## EXERCISE REQUIREMENTS
Without the pictures, print the lines running from the beginning of the material to the line containing "Search (1654, 177)", both ends included.

## DATA
######
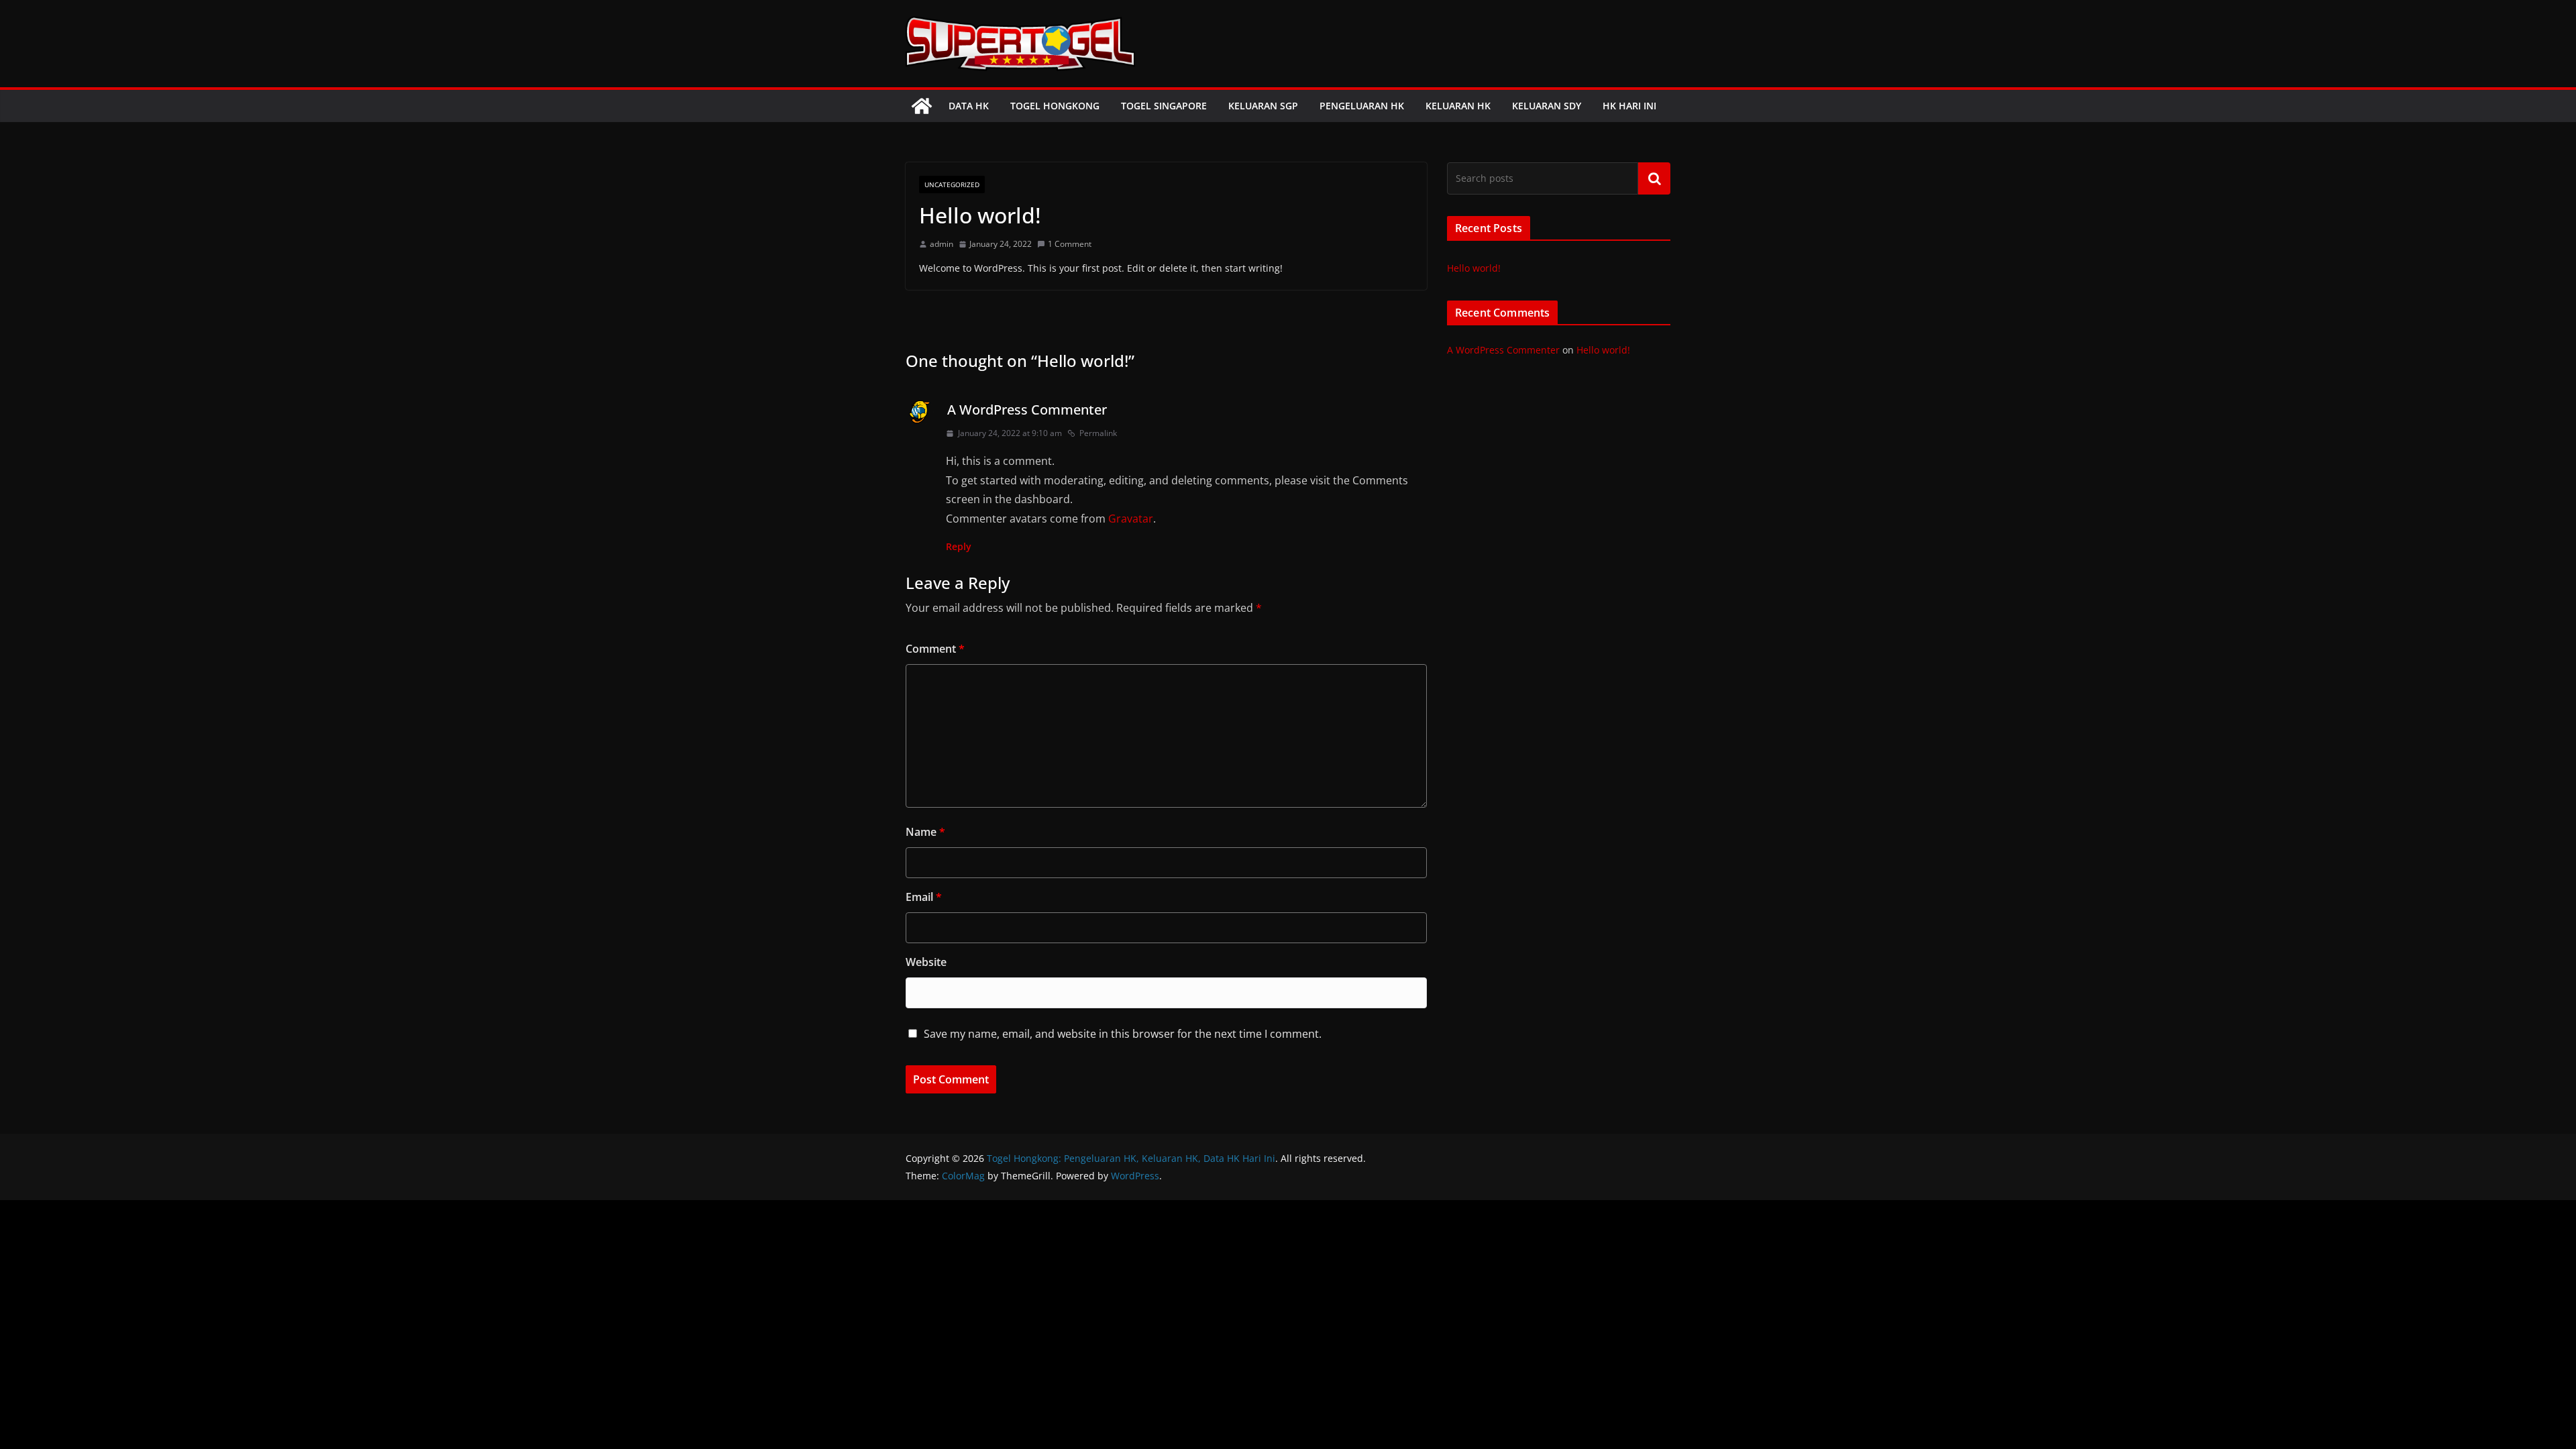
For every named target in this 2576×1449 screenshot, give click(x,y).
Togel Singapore (1164, 105)
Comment (935, 648)
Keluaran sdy (1546, 105)
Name (925, 831)
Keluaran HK (1458, 105)
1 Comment (1069, 244)
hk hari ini (1629, 105)
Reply (958, 546)
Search (1654, 177)
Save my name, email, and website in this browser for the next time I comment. (1123, 1033)
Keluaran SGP (1263, 105)
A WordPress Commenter (1027, 409)
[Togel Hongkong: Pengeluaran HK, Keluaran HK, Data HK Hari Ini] (922, 106)
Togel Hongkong (1054, 105)
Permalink (1098, 433)
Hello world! (1474, 268)
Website (926, 962)
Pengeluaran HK (1362, 105)
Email (924, 897)
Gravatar (1130, 518)
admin (941, 244)
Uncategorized (951, 184)
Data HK (969, 105)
######
## EXERCISE RESPONSE
For every named target in this 2576×1449 screenshot, give click(x,y).
Togel Singapore (1164, 105)
Comment (935, 648)
Keluaran sdy (1546, 105)
Name (925, 831)
Keluaran HK (1458, 105)
1 Comment (1069, 244)
hk hari ini (1629, 105)
Reply (958, 546)
Search (1654, 177)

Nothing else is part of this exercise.